It was with a heavy heart that Henry Skywater (Dakota) began his ride. This would be the last such ride — at least for Skywater – who began the rides back in 1993. "I'm getting too old for these long rides" he thought, but when he found himself sitting on the same horse that he rode on his first spirit ride in 1993, his heart lifted and he knew that it was meant to be. Thus began a 250 mile journey, Spirit Lake to Red Lake.

Skywater and several horseback riders, runners and support staff would travel 20 to 30 miles per day beginning on August 6 and ending on August 18, 2012. The group would camp along the way. At campgrounds, parks, but mostly farms along the way — easier for the animals.

"Although there are those along the way who donate gas and food, all participants are volunteers and pay their own way," said Skywater. "This is not a fundraiser, accepting money would be contrary to the 'spirit' of the ride." One farmer provided bison and invited the group to harvest what they needed from his garden. "We ask for nothing but leave it up to folks to donate if they like," said Skywater.
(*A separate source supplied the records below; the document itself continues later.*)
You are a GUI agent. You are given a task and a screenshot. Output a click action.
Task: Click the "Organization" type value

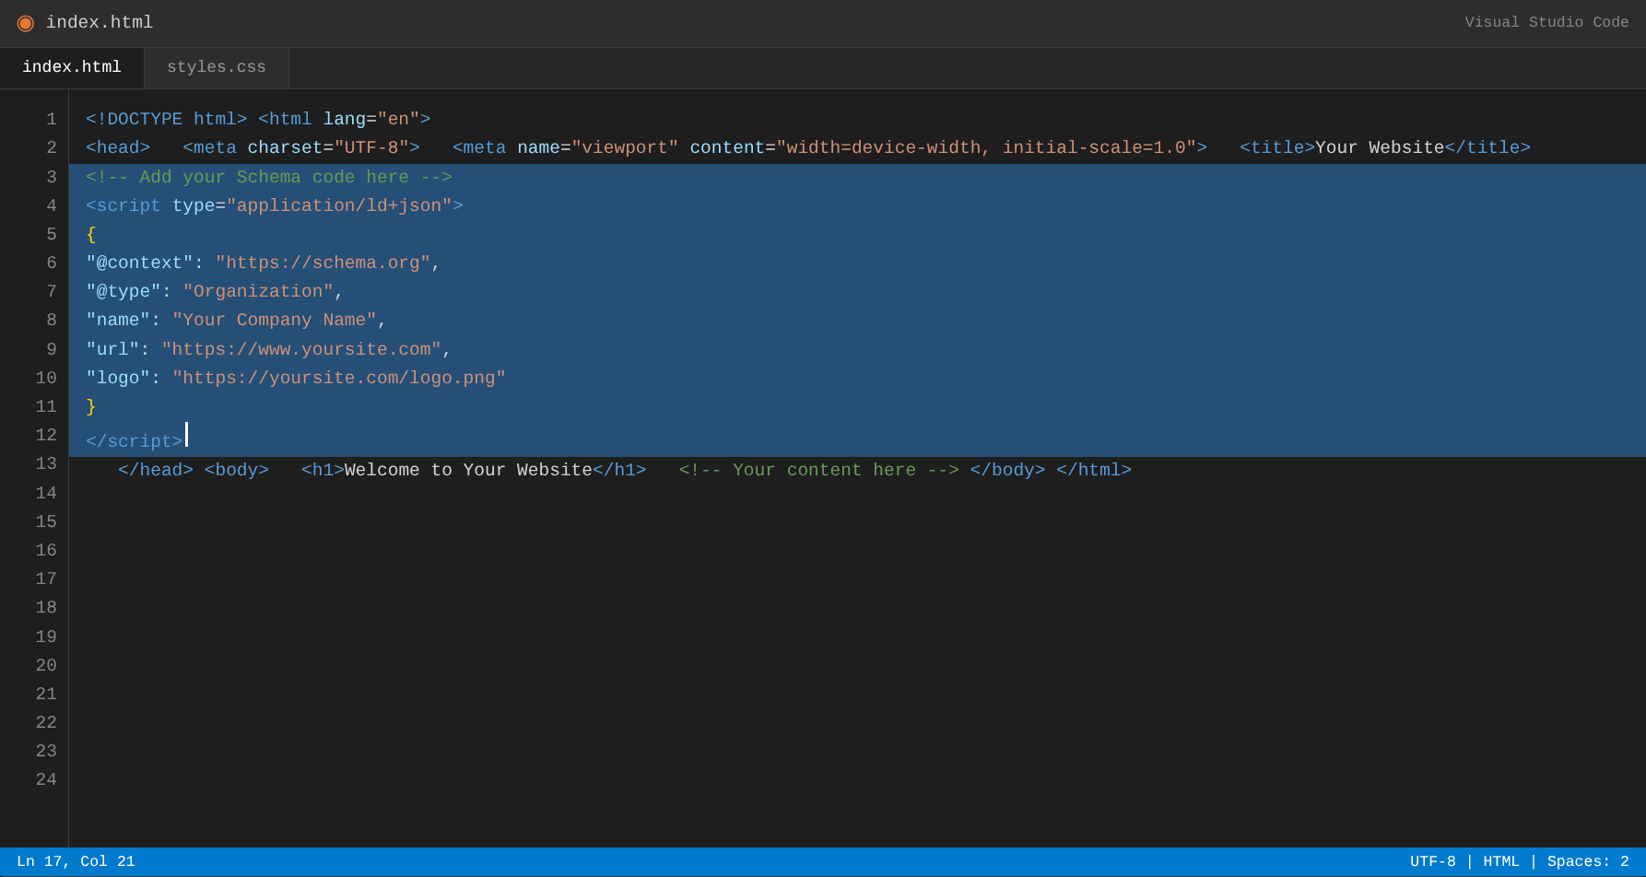(x=258, y=292)
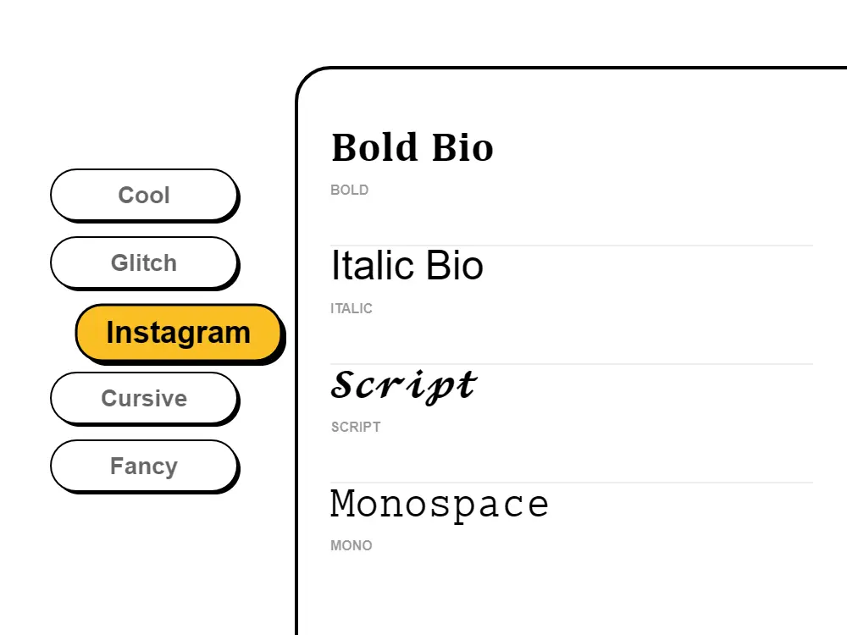Click the SCRIPT label under Script preview
This screenshot has width=847, height=635.
pyautogui.click(x=356, y=427)
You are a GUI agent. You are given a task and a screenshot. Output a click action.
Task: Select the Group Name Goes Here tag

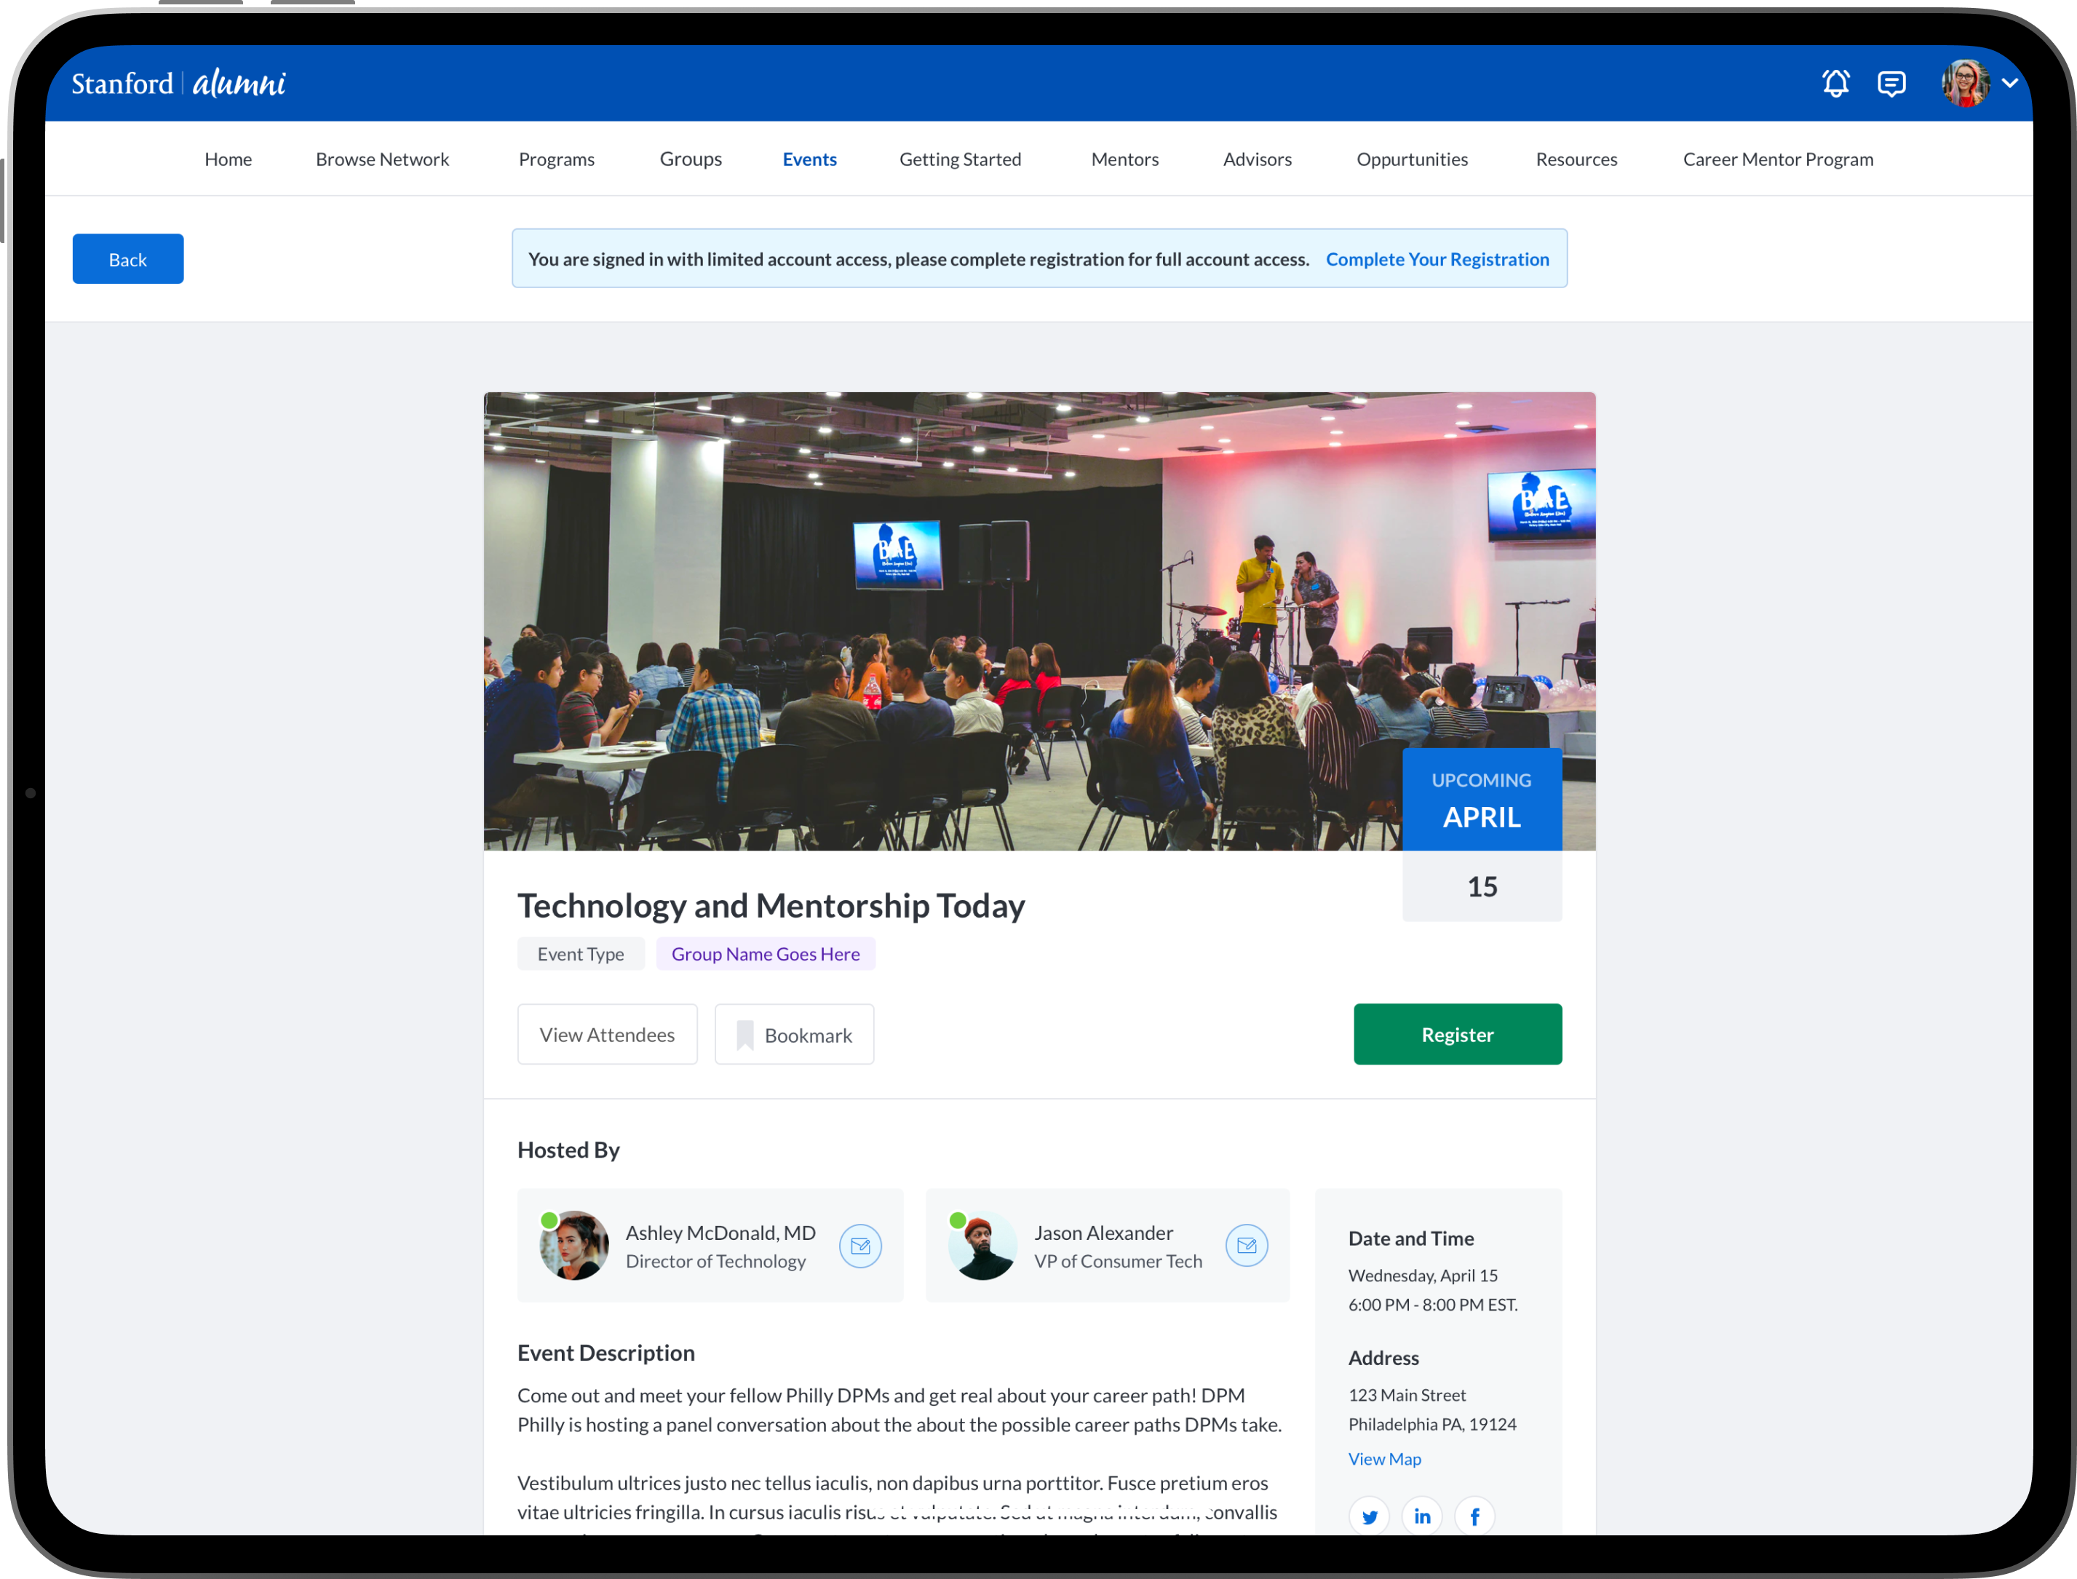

Ride Requested by Red Laker

This particular ride was at the request of Red Lake member (now deceased) Gary Silk. Silk had encouraged the ride in honor of victims and families — and all those who grieved — as a result of the Red Lake Tragedy in March 2005.

Some of the riders visited Red Lake at the time of the tragedy. Silk had asked the riders to come to Red Lake again in honor of the mourners for healing. The riders vowed to return one day.

Years have gone by since the last "memorial" ride and many of the original riders from 1993 have passed. It was decided to ride from Spirit Lake in memory of those riders who have passed, and to make that promised return to Red Lake, in honor of those who suffered during the tragedy.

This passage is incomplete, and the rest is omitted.